Brussels, Belgic.- NATO threw its weight Friday behind Afghan President Ashraf Ghani’s offer of peace talks to the Taliban, embracing what top officials said is an “unprecedented” opportunity to end the conflict in the insurgency-wracked country.
NATO foreign ministers issued a statement saying the 29 allies “are united in their support for this proposal,” and that they would respect a political settlement that ends violence.
Ghani has offered the extremist Islamic movement unconditional peace talks accompanied by a cease-fire, recognition of them as a political party and the release of some prisoners, among other incentives.
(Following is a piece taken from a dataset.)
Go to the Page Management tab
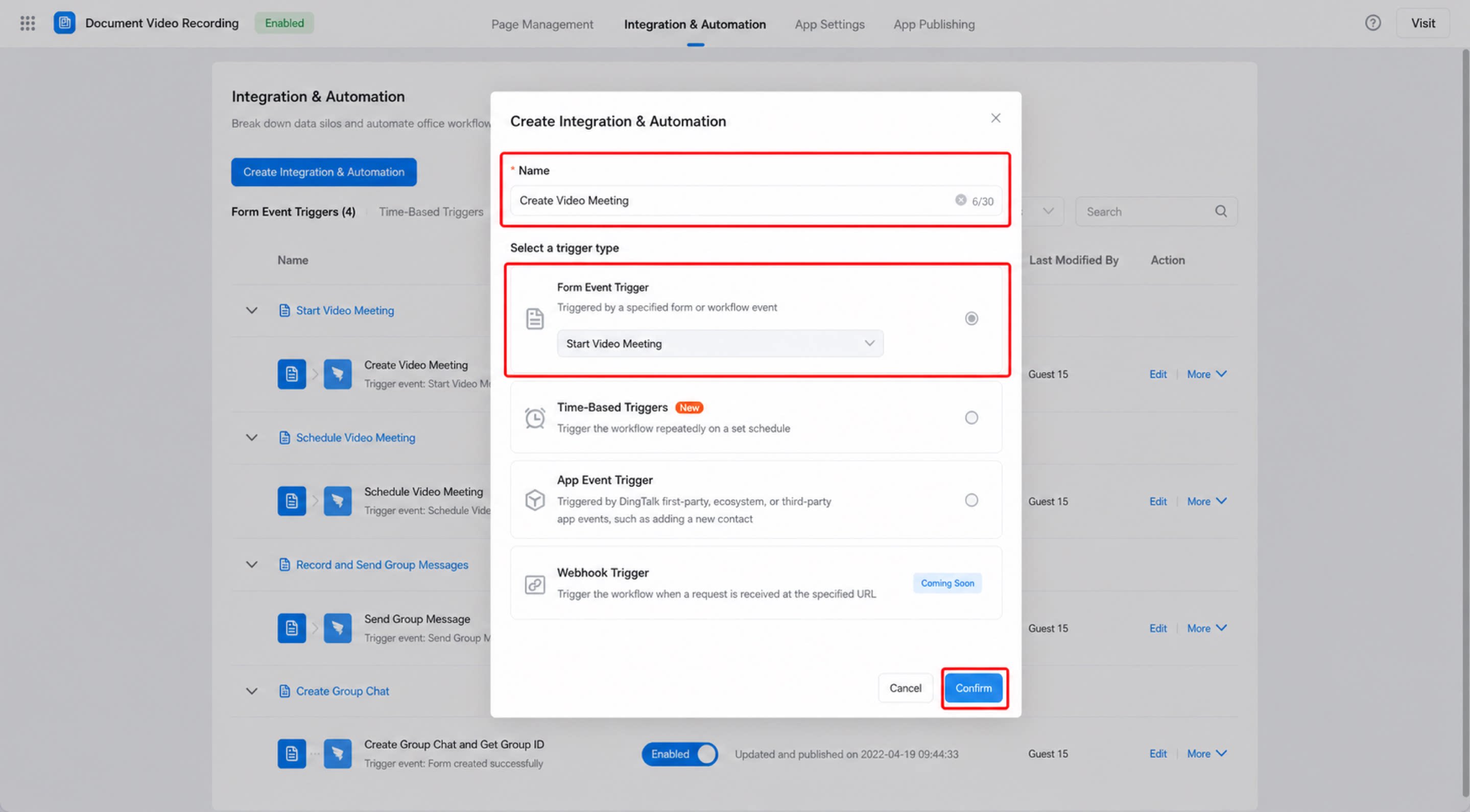 coord(542,24)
NATO is even open to discussions between Kabul and the Taliban on the future role of the international community in the country. The Taliban have insisted that international troops leave.
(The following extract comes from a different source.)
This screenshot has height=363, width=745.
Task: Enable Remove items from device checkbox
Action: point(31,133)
“Despite the fact that they have not yet taken up the president’s offer, we urge the Taliban to take part in an Afghan-owned and Afghan-led peace process,” NATO Secretary General Jens Stoltenberg told reporters after the meeting in Brussels.
He also urged Pakistan to prevent attacks across their common border and called on Russia and Iran to contribute to regional stability.
Ghani’s offer, if accepted, might eventually offer the United States and its allies a way to end the 15-year-long NATO-led presence in Afghanistan. It has been one of the most expensive wars in U.S. history, costing between $800 billion and $1 trillion, according to various estimates.
According to the website icasualties, it has also cost the lives of around 3,400 troops — some 2,300 of them from the U.S. — since 2003, when NATO took charge of the international military effort in Afghanistan, its most ambitious operation ever.